TEXT FOR ANALYSIS =>
Viv: You have said you use life experiences in your writing. What are some of the “experiences” you are talking about?
Vivian: Which life do you mean? I’ve been a child, a teen, a college student, a bride and young wife, a new mother, the "agony" in the lives of teenagers, an old mother, a carhop, an office worker and a manager, a teacher, a retired grandmother, and now a writer. Each component that makes up “me,” whoever or whatever I may be, is part of my life’s experience. I’ve worked with children, teens, and adults. I’m the wife of a man who has been in poor health for over thirty years, and who was close to death. I’m the mother of three grown children and the “adopted” mother of others. In October, my tenth grandchild is scheduled to join the family. I have two great-grandchildren. I’ve lived long and hard, enjoying most of the miles but not the sudden stops. Just my years of living, alone, give me enough material to write at least 100 more poems, thirty stories, and another novel or two. Then add my wild and vivid imagination, and the outcome becomes rather unique.

Viv: Was teaching your first love? If yes, how did that passion develop? If no, how did you decide to become a teacher?
Vivian: I knew that I would be a teacher when I was twelve-years old. I think I was born an old woman, knowing and understanding things that others my age didn't know or care about. I wanted to "help" others. It took years and a couple of detours before I obtained that degree, since I only finished one semester of college after high school. Thirteen years later, I registered in the local university, finishing my degree with a double major in one and a half years. My recommendation? Don't try that condensed time for a degree; it's murder.

STUDY MATERIAL =>

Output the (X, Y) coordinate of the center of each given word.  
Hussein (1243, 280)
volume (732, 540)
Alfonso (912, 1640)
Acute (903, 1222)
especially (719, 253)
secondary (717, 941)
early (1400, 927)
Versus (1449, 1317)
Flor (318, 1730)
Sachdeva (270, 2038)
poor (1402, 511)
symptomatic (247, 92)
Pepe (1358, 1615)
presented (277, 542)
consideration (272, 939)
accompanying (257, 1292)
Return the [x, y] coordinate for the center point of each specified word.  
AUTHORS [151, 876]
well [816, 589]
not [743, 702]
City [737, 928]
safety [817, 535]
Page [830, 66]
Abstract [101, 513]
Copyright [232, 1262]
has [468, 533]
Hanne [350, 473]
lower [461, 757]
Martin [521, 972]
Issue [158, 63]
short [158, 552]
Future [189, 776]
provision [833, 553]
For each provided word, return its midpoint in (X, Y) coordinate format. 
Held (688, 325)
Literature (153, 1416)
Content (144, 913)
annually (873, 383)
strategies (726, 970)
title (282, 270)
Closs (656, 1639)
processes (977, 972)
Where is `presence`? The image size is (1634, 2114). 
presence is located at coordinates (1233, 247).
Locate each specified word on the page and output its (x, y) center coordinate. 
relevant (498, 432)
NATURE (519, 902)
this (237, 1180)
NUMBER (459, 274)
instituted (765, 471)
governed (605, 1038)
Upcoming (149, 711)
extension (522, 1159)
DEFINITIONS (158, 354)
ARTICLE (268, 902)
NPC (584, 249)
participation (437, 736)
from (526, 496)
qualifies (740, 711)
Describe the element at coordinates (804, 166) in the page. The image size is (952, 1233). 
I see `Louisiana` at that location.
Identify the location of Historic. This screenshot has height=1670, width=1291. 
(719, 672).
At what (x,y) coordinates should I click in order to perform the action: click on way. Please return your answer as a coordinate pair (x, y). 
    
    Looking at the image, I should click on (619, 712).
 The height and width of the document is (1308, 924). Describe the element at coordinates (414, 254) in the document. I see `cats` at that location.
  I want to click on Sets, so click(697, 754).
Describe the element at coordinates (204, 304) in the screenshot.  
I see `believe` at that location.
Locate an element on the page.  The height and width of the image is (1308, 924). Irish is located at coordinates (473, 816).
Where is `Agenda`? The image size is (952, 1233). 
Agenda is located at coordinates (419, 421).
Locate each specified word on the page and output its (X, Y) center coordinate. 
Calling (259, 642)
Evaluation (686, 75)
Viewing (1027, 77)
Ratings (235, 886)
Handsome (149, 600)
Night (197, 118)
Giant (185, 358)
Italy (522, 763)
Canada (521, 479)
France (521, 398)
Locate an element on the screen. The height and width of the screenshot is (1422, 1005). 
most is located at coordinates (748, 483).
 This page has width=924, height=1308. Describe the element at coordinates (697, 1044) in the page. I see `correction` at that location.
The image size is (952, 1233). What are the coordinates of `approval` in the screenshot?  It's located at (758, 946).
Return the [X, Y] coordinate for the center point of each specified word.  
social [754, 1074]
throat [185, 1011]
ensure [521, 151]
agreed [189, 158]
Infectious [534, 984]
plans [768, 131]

YOUR TASKS =>
A: In the interview with Vivian, at what age did she know she would be a teacher?
B: For each statement, say whether it agrees with the interview with Vivian, and quote the words that decide it: (i) Vivian has two great-grandchildren. (ii) Vivian finished her degree with a single major. (iii) Vivian's husband has been in poor health for over thirty years.
C: Reproduce the interview with Vivian word for word from "Vivian: I knew" to "degree; it's murder.".
Answer using only the interview with Vivian, not the material.

EXERCISE SOLUTIONS =>
A: She knew when she was twelve years old.

B:
(i) Yes: "I have two great-grandchildren."
(ii) No: "finishing my degree with a double major in one and a half years."
(iii) Yes: "who has been in poor health for over thirty years."

C:
Vivian: I knew that I would be a teacher when I was twelve-years old. I think I was born an old woman, knowing and understanding things that others my age didn't know or care about. I wanted to "help" others. It took years and a couple of detours before I obtained that degree, since I only finished one semester of college after high school. Thirteen years later, I registered in the local university, finishing my degree with a double major in one and a half years. My recommendation? Don't try that condensed time for a degree; it's murder.